A titration curve for the titration of $40.0 mL$ of $0.100 M HOOCCOOH$(oxalic acid) with $0.100 M NaOH$. What is the $pH$ of the sample after the addition of the titrant?

a. $10.0 mL$

b. $20.0 mL$

c. $30.0 mL$

d. $40.0 mL$

Answer to Problem 16.46QA

Solution:

a) $pH$ of solution after titration of $40.0 mL$ of $0.100 M HOOCCOOH$ with $10.0 mL$ of $0.100 M NaOH$ is $0.75.$

b) $pH$ of solution after addition of $40.0 mL$ of $0.100 M HOOCCOOH$ with $20.0 mL$ of $0.100 M NaOH$ is $1.23.$

c) $pH$ of solution after addition of $40.0 mL$ of $0.100 M HOOCCOOH$ with $30.0 mL$ of $0.100 M NaOH$ is $1.71.$

d) $pH$ of solution after addition of $40.0 mL$ of $0.100 M HOOCCOOH$ with $40.0 mL$ of $0.100 M NaOH$ is $2.72.$

Explanation of Solution

1) Concept:

Oxalic acid is a weak diprotic acid, i.e., there are two protons that can dissociate from one molecule of oxalic acid in aqueous solution. The dissociation of protons occurs stepwise.
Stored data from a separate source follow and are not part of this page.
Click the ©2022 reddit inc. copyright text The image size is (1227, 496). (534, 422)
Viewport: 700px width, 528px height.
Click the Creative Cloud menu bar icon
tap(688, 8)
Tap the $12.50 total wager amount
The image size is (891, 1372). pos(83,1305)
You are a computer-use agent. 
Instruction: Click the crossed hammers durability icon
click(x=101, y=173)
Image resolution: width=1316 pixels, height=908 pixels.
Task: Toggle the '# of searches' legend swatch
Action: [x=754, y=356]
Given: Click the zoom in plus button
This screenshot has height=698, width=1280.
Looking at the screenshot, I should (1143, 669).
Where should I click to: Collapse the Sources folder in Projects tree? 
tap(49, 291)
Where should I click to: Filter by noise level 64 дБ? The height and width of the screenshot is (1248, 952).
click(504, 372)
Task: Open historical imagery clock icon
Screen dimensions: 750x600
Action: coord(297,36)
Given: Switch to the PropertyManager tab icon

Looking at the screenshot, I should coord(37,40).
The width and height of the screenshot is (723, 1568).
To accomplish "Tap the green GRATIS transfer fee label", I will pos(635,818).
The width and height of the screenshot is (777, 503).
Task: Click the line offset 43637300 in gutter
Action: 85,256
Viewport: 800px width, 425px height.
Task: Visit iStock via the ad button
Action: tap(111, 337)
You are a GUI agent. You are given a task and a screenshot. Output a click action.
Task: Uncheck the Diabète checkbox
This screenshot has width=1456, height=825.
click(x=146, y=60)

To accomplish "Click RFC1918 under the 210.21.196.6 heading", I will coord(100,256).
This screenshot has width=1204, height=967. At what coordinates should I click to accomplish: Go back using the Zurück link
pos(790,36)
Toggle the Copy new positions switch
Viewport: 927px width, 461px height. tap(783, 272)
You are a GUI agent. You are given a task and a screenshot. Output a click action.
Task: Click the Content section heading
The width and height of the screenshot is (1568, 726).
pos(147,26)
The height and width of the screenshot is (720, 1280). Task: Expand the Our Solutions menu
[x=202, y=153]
The first equivalence point occurs where the first dissociated proton is completely neutralized when titrated with a strong base $NaOH$, and the equation is

$HOOCCOOH\left(aq\right)+{OH}^{-}\left(aq\right)\to HOOCCO{O}^{-}\left(aq\right)+H_{2}O\left(aq\right)$

The second equivalence point occurs where both dissociated protons fully neutralized, and the equation is

$HOOCCO{O}^{-}\left(aq\right)+{OH}^{-}\left(aq\right)\to C_2{O}_4^{2-}\left(aq\right)+H_{2}O\left(aq\right)$

Equation for complete titration is

$HOOCCOOH\left(aq\right)+2{OH}^{-}\left(aq\right)\to C_2{O}_4^{2-}\left(aq\right)+2H_{2}O\left(aq\right)$

At equivalence point, the equal moles of weak acid and strong base react and undergo neutralization. The second $p{K}_a$ of oxalic acid is $4.71$, so there is not much difference between $p{K}_{a1}$ and $p{K}_{a2}$.We need to consider the second dissociation of oxalic acid to determine the $pH$ at the first equivalence point.

2) Formula:

i) $pH=p{K}_a+\log \frac{\left[Base\right]}{\left[Acid\right]}$

ii) $M=\frac{n}{V}$

iii) $K_a\times K_b=K_w$

iv) $pH=-\log \left[H_3{O}^{+}\right]$

v) $p{K}_a=-\log K_a$

3) Given:

i) Molarity of oxalic acid, $HOOCCOOH=0.100 M$

ii) Volume of oxalic acid,$HOOCCOOH=40.0 mL=0.040L$

iii) Molarity of $NaOH=0.100 M$

iv) $K_{a1}=5.9\times {10}^{-2}$(Appendix 5 Table A5.1)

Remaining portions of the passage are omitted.